**AIM:** Please update the rows starting at "Tap the 'เดือนหน้า' gray message bubble" and ending at "pyautogui.click(x=278, y=38)" by replacing "Marker Table" with "Marker List", leaving everything else unchanged.
[Begin PROVIDED ENTRIES]
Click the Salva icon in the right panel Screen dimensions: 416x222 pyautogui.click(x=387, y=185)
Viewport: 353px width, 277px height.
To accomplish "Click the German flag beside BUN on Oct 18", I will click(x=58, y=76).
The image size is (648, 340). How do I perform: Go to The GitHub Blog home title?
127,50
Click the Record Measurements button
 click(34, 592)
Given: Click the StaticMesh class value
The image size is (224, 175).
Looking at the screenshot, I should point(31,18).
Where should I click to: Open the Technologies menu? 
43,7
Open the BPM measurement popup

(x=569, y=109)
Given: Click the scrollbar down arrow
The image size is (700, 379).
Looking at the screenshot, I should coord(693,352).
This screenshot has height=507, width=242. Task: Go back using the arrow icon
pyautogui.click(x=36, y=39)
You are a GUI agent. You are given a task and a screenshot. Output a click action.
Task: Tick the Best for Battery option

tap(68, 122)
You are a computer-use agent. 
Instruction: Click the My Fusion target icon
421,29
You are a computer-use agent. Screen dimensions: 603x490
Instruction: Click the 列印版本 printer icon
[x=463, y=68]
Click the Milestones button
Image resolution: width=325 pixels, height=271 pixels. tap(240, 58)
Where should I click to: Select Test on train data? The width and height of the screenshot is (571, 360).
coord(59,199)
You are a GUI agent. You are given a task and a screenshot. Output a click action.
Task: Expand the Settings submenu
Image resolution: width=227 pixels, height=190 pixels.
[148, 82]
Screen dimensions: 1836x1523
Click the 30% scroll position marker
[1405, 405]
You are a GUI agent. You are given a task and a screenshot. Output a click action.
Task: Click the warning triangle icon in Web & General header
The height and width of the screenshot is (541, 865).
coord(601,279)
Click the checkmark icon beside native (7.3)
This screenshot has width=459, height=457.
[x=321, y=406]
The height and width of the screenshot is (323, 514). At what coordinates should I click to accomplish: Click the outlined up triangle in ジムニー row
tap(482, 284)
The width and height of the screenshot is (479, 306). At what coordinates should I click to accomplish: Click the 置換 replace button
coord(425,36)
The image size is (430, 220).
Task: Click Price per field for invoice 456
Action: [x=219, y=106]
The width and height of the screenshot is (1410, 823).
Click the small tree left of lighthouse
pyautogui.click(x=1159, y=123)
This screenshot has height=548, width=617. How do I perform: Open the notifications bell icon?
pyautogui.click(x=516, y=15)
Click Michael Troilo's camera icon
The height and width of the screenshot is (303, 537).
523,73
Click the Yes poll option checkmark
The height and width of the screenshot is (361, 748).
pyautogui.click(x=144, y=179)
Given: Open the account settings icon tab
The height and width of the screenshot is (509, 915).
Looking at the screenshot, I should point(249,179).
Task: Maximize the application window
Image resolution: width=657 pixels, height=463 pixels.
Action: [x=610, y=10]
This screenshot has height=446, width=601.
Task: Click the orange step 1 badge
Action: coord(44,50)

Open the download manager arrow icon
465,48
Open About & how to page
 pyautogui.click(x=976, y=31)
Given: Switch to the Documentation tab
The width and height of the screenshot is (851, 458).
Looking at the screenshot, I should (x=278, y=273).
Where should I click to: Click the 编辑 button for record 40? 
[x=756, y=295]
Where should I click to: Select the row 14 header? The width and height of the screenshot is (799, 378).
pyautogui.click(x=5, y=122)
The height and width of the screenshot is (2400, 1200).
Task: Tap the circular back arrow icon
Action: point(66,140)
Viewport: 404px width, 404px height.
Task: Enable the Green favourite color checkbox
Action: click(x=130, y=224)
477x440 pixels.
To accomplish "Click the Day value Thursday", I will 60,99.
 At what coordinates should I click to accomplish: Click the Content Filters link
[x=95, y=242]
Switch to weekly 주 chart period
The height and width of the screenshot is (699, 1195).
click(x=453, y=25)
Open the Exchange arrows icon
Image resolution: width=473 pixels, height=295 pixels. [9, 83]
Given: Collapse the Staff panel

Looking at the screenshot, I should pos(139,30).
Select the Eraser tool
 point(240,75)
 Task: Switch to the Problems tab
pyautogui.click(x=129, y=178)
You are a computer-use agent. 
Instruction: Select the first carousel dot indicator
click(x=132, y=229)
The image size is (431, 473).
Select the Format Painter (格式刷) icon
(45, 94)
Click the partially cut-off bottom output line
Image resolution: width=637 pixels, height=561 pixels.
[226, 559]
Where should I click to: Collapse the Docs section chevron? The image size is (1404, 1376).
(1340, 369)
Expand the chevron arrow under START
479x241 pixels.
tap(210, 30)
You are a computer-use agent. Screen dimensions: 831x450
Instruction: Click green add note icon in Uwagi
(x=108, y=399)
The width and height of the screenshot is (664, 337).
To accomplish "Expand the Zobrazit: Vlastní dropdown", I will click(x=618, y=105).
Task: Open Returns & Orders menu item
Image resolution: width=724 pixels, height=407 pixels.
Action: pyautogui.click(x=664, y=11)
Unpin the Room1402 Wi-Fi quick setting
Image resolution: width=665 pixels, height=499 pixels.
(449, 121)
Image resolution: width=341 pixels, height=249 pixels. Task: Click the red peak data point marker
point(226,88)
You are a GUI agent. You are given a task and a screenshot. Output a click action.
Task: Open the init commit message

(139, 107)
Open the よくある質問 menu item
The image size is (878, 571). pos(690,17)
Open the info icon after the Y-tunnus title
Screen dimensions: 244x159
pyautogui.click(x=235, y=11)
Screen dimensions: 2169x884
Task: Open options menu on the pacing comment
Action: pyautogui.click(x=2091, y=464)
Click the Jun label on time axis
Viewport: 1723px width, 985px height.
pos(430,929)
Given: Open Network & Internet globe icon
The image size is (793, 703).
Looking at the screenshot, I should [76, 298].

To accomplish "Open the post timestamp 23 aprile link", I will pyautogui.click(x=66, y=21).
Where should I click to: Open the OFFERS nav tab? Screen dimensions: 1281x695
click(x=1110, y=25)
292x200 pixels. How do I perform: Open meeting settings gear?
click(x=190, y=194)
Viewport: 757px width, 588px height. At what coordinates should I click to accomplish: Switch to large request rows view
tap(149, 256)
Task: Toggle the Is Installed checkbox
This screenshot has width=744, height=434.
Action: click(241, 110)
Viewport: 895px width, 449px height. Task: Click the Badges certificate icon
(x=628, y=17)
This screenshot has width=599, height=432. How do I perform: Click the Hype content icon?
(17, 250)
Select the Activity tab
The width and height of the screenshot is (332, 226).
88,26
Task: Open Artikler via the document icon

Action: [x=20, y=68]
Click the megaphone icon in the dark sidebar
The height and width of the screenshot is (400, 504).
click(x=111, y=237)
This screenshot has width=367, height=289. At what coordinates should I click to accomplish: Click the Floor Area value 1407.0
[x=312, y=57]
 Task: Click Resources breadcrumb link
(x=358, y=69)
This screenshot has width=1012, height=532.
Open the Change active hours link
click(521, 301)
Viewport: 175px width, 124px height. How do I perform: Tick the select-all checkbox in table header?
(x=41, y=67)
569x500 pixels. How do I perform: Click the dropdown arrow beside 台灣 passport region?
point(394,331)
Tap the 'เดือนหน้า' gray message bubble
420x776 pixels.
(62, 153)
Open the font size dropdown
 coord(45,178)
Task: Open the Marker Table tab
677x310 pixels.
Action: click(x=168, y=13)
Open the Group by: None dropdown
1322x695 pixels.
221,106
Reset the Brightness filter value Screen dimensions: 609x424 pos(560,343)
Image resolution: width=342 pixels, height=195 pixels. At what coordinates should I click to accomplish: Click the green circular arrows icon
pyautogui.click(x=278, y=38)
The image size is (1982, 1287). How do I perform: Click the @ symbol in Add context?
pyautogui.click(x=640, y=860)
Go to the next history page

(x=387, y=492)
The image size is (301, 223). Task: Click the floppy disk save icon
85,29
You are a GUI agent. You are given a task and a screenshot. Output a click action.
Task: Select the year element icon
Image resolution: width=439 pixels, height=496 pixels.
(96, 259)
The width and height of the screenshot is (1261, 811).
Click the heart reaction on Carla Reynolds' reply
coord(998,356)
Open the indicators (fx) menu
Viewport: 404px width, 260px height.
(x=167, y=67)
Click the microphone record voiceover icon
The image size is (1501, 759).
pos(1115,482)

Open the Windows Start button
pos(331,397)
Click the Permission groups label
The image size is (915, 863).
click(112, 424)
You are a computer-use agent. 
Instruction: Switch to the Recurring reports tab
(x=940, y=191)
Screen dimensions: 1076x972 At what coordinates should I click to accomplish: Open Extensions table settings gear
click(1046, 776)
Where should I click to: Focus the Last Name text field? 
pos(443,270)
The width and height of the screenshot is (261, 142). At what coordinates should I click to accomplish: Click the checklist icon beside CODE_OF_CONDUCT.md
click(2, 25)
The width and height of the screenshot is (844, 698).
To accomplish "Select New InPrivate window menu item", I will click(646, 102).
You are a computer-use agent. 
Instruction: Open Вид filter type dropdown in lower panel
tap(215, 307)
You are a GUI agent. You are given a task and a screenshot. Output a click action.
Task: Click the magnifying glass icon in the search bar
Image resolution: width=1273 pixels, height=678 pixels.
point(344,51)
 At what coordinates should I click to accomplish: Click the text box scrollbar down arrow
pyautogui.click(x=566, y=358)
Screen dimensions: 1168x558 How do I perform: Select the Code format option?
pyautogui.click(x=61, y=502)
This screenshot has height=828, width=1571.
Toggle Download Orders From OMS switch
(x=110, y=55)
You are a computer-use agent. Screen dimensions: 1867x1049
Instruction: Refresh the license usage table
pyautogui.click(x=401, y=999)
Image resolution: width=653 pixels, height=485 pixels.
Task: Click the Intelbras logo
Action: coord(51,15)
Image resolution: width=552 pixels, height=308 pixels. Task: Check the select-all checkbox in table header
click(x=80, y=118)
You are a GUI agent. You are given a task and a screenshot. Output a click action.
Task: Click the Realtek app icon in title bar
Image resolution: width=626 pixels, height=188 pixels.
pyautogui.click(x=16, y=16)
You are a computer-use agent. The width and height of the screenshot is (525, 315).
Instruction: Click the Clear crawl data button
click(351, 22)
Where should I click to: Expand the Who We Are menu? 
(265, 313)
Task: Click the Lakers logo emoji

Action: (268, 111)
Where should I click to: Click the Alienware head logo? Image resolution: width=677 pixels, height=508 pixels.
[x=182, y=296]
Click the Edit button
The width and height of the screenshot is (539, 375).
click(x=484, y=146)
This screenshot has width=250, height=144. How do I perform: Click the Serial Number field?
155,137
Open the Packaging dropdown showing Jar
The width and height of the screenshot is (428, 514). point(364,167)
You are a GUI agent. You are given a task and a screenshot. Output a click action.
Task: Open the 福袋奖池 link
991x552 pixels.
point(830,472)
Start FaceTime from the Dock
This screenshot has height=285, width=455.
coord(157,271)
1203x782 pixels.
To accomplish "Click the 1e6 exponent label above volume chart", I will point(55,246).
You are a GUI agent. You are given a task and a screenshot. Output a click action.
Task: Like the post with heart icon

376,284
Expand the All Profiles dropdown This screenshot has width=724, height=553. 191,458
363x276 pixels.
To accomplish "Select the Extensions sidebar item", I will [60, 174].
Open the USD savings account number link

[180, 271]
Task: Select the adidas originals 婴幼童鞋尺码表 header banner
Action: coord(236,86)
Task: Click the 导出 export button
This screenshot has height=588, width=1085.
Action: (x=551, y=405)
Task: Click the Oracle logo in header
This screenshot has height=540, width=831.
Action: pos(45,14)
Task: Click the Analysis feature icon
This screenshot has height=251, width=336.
[End PROVIDED ENTRIES]
**SOLVED PROBLEM:**
Tap the 'เดือนหน้า' gray message bubble
420x776 pixels.
(62, 153)
Open the font size dropdown
 coord(45,178)
Task: Open the Marker List tab
677x310 pixels.
Action: click(x=168, y=13)
Open the Group by: None dropdown
1322x695 pixels.
221,106
Reset the Brightness filter value Screen dimensions: 609x424 pos(560,343)
Image resolution: width=342 pixels, height=195 pixels. At what coordinates should I click to accomplish: Click the green circular arrows icon
pyautogui.click(x=278, y=38)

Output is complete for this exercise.